● THE DATA:
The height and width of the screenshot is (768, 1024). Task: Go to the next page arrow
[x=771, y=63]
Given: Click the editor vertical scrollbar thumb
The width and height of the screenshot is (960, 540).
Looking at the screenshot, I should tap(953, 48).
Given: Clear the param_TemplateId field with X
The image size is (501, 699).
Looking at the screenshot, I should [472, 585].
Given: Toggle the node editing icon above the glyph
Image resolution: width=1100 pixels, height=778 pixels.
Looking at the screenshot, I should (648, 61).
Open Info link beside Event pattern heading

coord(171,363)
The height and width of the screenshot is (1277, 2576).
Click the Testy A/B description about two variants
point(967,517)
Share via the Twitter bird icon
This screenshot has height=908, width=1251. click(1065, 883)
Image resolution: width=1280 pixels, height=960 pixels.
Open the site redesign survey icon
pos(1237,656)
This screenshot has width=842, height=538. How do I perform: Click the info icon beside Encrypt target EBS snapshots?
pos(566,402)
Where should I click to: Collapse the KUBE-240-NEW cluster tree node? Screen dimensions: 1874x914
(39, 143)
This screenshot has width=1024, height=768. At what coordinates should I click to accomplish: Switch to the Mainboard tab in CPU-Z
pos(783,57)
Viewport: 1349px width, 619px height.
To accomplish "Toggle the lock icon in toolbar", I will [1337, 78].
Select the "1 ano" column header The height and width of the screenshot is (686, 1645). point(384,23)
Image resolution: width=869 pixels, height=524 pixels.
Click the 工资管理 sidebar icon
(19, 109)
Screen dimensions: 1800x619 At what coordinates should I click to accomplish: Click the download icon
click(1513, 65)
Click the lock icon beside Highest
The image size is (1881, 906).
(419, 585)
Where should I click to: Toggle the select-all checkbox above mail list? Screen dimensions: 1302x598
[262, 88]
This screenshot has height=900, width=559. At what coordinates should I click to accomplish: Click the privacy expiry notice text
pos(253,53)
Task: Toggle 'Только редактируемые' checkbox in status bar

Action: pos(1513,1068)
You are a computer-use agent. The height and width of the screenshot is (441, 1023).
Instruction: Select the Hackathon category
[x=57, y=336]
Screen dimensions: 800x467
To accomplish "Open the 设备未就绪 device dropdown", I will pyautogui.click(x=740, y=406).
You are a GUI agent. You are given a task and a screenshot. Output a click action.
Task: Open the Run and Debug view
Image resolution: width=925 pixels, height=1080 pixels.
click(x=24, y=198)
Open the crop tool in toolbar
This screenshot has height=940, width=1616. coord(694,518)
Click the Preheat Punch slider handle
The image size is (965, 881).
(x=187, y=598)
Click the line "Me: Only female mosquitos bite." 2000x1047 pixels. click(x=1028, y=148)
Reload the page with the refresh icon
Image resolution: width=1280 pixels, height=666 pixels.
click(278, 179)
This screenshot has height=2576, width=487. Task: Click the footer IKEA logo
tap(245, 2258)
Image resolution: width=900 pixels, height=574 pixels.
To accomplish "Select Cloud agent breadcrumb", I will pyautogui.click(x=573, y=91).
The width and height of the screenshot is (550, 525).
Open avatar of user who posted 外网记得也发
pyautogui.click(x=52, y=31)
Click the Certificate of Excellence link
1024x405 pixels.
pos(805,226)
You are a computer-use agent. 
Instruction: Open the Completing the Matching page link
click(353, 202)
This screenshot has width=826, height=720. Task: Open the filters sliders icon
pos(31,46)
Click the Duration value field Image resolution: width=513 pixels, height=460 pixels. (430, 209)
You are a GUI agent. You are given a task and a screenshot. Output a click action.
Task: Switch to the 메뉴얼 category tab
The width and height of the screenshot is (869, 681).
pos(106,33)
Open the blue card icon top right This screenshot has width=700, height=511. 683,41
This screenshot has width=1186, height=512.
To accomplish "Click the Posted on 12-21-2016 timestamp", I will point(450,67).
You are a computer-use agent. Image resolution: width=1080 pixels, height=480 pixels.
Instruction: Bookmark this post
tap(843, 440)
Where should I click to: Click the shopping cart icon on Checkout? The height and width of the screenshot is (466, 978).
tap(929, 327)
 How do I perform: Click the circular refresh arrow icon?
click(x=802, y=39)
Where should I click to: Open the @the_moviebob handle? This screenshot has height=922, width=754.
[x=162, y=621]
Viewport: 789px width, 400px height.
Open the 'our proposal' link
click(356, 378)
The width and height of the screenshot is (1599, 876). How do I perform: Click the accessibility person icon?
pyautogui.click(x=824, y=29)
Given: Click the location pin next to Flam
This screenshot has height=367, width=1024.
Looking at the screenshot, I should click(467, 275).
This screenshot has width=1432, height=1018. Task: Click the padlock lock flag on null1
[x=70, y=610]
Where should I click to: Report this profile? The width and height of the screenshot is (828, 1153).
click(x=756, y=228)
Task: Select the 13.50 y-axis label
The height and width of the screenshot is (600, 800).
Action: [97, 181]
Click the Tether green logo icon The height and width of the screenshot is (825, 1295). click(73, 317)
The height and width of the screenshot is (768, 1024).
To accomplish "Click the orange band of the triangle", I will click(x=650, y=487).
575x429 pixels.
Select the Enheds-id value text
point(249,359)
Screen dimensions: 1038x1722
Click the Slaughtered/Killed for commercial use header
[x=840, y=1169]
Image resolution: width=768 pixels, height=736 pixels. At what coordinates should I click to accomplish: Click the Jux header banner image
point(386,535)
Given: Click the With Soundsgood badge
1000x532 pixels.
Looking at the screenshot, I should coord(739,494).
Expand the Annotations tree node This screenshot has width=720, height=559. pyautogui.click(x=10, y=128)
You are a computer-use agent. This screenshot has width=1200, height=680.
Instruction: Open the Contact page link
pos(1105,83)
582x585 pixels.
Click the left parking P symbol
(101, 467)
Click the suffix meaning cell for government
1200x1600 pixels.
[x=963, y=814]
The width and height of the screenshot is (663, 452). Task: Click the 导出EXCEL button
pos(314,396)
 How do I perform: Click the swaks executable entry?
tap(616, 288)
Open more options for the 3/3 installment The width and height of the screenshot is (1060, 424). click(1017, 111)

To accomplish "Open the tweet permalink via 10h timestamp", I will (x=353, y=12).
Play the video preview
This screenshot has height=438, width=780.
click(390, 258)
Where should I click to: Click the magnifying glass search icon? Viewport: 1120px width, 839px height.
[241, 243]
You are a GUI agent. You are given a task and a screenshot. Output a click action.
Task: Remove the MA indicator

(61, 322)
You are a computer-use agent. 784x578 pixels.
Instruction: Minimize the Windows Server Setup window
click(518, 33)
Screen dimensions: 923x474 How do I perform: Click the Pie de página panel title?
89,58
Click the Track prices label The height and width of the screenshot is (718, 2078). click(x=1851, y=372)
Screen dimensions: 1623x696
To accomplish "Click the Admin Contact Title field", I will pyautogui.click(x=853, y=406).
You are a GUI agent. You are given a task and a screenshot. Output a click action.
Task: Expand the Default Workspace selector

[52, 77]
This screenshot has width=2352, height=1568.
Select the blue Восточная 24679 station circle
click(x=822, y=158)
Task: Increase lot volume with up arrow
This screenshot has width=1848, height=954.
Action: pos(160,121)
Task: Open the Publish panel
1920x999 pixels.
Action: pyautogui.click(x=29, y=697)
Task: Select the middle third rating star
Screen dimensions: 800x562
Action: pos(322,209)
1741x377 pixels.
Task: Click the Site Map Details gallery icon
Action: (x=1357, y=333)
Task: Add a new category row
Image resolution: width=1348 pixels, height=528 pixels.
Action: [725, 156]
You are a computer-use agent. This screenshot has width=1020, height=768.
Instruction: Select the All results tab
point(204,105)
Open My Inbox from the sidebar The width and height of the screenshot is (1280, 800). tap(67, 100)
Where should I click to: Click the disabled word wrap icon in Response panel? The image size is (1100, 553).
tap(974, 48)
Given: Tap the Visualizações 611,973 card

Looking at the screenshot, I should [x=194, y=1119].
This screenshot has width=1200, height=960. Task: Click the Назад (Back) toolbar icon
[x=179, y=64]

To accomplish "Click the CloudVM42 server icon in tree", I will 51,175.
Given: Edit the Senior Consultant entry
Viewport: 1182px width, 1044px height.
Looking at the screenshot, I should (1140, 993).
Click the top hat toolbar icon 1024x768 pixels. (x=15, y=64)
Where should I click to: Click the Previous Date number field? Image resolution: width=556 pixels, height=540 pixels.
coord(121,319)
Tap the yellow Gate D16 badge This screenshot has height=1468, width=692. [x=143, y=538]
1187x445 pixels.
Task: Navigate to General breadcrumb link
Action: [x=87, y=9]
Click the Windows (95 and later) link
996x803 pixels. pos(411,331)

● PROBLEM DESCRIPTION: From the data above, give the number of lines that hold "timestamp", without anything else.

● RESPONSE: 2